+++ Data listing
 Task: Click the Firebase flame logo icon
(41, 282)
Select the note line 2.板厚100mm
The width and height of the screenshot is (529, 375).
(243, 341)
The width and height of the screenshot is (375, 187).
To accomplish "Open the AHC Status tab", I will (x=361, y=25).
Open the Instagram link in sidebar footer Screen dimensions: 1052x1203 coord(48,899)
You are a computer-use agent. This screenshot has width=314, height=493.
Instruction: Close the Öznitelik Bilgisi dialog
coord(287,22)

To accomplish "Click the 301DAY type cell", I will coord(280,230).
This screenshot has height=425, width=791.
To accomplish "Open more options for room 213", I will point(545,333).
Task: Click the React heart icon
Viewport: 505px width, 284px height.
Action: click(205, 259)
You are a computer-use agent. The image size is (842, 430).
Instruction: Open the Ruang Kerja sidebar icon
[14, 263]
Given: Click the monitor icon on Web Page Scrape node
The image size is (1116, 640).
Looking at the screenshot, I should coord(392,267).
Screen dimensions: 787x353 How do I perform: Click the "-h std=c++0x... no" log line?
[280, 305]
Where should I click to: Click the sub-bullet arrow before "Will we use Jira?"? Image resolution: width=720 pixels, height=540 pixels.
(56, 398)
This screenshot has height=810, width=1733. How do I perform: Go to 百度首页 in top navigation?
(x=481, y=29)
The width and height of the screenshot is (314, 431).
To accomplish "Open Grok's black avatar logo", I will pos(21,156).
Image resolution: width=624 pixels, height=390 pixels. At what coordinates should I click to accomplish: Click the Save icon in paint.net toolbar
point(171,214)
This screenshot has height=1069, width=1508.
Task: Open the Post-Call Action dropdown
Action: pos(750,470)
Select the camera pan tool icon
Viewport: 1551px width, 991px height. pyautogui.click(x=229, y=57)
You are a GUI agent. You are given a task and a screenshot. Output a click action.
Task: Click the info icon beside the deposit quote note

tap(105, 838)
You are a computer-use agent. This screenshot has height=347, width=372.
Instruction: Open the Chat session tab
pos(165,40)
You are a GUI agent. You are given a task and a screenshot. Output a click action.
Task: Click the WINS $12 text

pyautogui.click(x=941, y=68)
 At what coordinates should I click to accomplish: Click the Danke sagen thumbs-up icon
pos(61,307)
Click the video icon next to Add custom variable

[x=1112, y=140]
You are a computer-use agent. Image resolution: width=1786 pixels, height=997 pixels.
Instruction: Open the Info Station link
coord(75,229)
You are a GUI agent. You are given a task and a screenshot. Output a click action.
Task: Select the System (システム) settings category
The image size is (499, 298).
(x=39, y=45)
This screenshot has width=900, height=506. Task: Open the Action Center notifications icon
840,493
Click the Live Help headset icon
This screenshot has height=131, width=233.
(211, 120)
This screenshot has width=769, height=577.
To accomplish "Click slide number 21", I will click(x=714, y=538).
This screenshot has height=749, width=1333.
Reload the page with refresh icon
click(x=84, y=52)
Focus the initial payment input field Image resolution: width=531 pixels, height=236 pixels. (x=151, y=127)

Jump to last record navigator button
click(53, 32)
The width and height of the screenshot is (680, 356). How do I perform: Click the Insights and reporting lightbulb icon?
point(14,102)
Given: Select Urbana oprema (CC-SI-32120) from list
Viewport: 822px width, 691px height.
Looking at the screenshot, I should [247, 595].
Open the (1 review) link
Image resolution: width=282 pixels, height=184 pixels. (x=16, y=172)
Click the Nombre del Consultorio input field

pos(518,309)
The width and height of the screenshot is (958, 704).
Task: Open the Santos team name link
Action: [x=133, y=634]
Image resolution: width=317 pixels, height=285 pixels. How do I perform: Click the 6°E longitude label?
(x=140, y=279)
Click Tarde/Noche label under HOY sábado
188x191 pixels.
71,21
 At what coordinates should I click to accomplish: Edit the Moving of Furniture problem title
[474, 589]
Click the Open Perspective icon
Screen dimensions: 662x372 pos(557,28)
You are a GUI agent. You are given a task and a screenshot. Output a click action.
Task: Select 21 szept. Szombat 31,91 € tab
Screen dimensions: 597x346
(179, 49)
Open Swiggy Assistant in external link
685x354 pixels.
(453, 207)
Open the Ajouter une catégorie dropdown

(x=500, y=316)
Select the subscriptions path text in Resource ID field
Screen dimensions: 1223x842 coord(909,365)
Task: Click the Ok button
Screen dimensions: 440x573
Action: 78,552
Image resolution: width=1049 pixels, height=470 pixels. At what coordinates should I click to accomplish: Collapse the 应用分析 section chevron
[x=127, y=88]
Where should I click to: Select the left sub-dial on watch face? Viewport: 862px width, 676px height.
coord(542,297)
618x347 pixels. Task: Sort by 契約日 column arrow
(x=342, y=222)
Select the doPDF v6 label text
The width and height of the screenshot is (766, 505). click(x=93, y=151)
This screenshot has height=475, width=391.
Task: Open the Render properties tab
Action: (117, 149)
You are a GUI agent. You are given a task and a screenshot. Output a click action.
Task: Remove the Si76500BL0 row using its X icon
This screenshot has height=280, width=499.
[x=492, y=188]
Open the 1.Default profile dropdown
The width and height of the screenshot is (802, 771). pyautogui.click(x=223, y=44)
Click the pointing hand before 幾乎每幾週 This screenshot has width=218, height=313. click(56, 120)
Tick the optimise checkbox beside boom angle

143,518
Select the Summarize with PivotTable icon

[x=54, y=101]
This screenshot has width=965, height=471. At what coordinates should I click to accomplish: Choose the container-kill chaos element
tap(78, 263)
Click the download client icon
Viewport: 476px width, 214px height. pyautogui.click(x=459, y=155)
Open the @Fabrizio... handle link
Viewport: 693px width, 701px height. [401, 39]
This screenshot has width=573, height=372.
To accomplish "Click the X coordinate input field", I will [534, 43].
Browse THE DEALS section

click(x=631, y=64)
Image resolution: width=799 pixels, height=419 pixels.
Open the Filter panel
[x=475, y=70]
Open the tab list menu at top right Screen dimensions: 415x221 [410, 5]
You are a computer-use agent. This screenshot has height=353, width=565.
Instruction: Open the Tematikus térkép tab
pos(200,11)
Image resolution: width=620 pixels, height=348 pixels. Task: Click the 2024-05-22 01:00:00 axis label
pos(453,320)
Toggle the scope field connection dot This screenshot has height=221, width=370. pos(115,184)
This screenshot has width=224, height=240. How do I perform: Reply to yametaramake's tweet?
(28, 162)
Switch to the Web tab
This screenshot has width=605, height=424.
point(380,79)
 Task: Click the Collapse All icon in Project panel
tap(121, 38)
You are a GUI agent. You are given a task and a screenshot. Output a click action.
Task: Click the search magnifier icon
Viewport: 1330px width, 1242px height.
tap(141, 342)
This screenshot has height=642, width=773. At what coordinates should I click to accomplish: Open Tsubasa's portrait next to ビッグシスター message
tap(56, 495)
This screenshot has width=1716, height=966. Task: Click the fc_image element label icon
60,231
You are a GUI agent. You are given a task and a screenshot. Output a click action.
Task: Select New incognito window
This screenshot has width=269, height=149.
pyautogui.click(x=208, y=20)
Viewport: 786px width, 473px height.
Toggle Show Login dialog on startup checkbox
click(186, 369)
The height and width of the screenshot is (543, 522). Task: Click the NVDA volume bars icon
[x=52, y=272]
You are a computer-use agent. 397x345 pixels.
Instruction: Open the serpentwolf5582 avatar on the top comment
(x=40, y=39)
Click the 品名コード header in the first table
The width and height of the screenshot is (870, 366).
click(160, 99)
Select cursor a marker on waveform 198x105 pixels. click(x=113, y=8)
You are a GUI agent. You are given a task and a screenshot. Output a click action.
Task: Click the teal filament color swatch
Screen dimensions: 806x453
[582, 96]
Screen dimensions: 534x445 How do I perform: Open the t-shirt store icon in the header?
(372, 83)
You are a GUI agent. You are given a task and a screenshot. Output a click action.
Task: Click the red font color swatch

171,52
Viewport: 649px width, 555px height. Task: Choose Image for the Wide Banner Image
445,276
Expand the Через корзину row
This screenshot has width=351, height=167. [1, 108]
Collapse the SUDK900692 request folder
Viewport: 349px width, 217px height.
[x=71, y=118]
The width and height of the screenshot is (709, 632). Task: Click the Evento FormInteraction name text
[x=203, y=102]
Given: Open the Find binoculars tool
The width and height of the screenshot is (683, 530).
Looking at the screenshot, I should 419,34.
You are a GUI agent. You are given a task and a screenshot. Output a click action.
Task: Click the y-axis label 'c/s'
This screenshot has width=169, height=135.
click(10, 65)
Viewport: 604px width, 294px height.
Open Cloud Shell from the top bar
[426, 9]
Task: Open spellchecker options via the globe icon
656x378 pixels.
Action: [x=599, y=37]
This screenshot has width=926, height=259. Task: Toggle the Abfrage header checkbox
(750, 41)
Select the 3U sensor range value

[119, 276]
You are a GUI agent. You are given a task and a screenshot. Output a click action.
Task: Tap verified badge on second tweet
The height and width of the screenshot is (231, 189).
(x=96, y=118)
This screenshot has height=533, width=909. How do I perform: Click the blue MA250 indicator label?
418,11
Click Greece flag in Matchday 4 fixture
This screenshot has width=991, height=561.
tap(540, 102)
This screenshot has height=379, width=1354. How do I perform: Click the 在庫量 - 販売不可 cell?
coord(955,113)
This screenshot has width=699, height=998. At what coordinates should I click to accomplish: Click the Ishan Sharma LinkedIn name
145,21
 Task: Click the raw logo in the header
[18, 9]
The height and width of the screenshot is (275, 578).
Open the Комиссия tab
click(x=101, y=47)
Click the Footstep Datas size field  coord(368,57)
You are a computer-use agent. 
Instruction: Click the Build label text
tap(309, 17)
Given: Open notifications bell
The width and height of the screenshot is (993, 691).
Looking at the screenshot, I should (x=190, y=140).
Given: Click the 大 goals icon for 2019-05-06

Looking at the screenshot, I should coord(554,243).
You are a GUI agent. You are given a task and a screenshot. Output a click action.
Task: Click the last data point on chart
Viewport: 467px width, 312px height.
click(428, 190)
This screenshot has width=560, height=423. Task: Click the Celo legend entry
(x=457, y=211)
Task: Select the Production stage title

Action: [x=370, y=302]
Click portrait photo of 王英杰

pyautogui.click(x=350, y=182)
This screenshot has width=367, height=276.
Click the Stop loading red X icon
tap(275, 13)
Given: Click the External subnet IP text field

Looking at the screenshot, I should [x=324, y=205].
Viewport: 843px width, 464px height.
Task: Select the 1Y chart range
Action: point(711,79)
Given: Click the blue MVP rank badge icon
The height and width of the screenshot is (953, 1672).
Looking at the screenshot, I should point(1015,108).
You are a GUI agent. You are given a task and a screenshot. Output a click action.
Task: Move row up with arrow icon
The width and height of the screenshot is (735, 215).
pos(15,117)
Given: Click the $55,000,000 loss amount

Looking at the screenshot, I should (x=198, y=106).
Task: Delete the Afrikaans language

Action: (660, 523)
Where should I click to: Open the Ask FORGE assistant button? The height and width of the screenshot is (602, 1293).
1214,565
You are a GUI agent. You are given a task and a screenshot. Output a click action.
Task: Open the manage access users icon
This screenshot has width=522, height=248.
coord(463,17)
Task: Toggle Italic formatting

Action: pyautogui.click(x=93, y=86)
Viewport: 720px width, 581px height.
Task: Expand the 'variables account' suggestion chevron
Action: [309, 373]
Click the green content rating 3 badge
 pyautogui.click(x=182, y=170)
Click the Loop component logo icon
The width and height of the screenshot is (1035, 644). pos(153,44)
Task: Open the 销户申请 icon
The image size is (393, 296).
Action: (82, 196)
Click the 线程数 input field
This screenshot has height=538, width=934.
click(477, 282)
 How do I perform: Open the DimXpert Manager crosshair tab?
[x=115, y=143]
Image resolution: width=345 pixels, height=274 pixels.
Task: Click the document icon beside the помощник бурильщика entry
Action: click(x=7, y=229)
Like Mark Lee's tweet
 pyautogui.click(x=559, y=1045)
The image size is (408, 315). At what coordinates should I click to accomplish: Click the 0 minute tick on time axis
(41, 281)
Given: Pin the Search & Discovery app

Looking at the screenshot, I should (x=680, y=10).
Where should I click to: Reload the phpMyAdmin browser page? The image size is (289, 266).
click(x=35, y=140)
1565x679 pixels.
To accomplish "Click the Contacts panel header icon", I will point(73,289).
++++++
▶ [Prompt]
When the records above are checked line by line, how many lines contain the word "options"? Please give only that number.

▶ [Solved problem]
2